- _Entries provided_
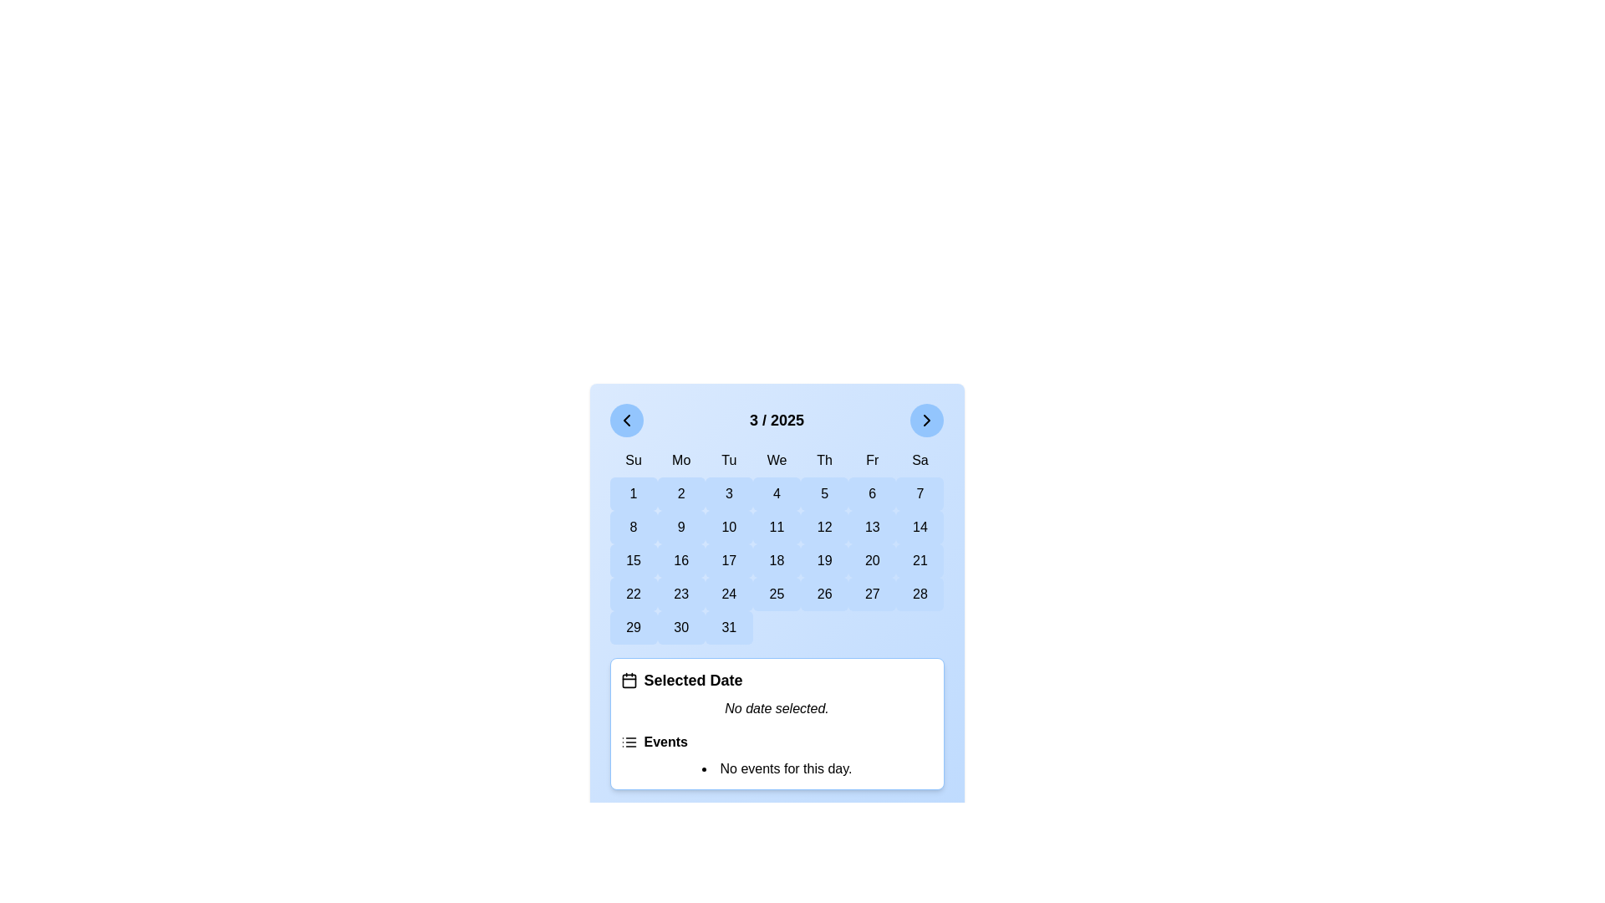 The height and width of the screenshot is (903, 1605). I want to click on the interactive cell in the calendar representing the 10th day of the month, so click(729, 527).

* * *

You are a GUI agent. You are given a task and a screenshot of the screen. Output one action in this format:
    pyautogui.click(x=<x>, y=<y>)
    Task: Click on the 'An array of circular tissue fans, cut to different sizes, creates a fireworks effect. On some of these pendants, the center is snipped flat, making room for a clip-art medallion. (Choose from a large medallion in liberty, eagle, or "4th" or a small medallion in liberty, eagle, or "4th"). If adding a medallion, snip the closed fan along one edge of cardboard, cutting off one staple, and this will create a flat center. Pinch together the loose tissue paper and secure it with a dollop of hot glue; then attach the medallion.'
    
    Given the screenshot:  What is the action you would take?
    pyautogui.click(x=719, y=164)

---

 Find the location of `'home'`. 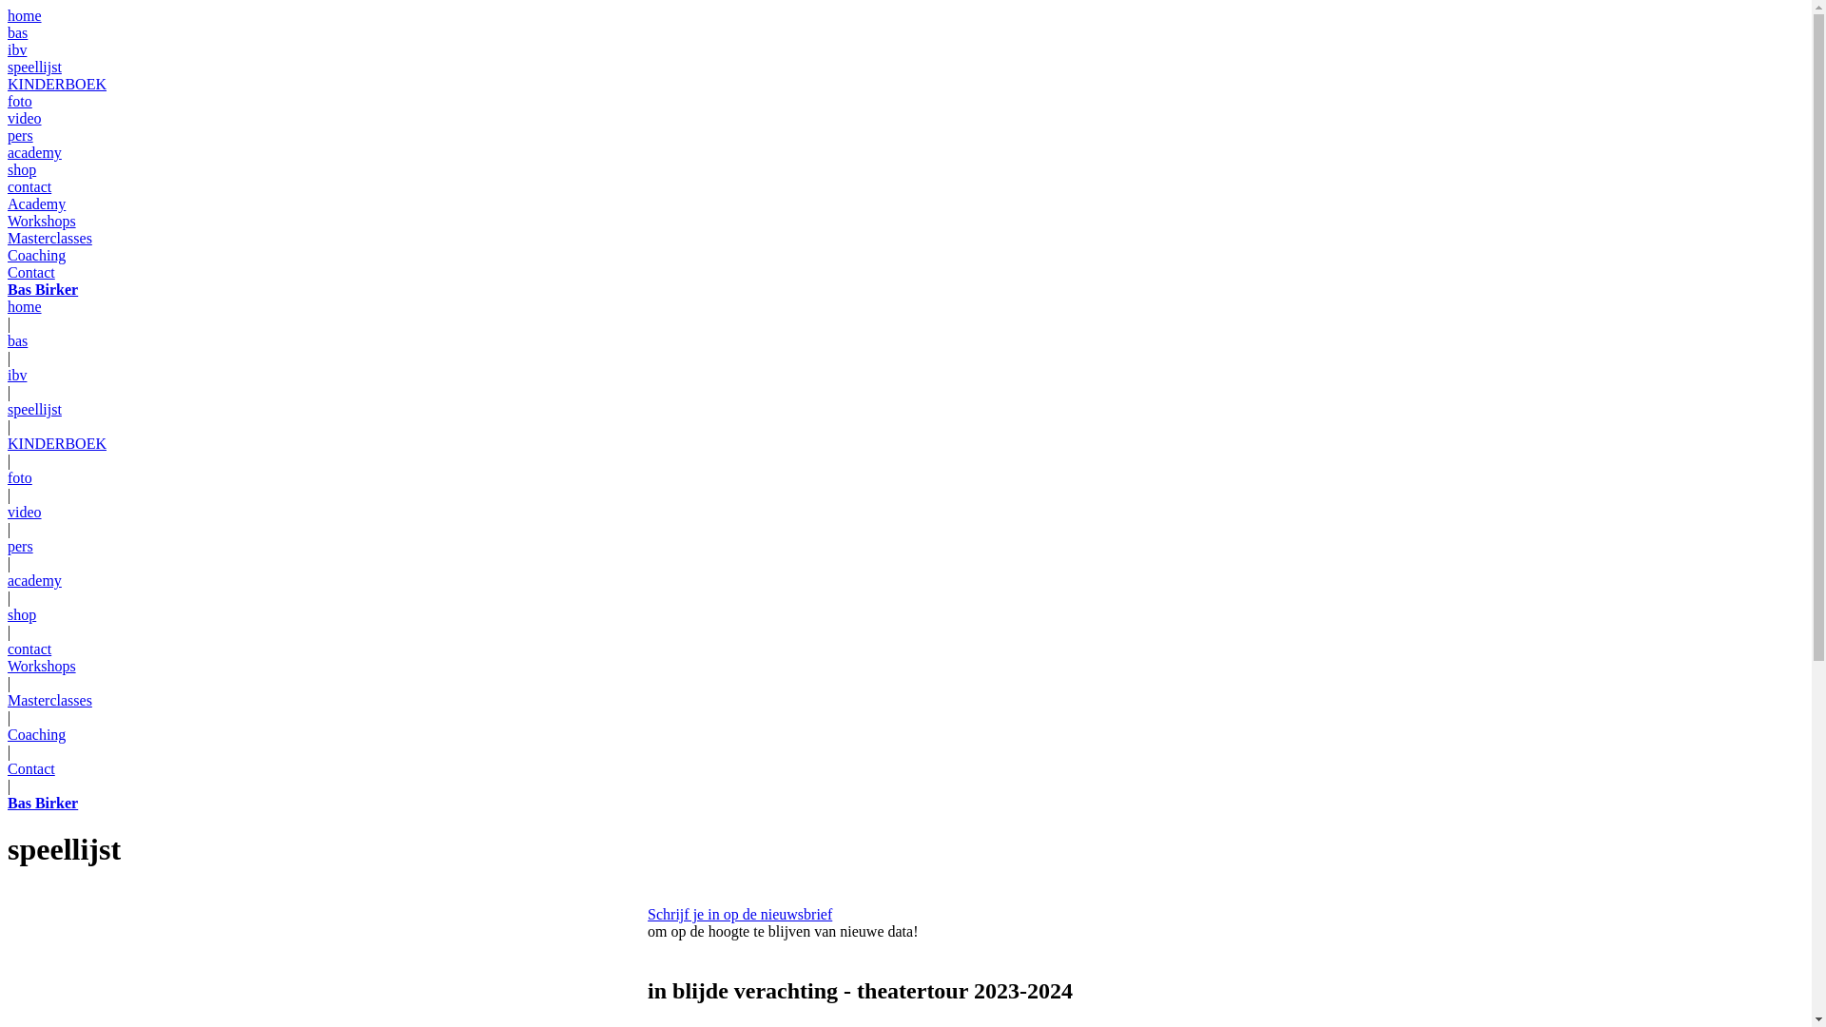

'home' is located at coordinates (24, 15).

- _Problem statement_
Starting at the line containing "You are a GUI" and ending at the line containing "pyautogui.click(x=<x>, y=<y>)", write those lines out again, but switch "one action" to "a single action". Leave everything else the same.

- _Task solution_
You are a GUI agent. You are given a task and a screenshot of the screen. Output a single action in this format:
    pyautogui.click(x=<x>, y=<y>)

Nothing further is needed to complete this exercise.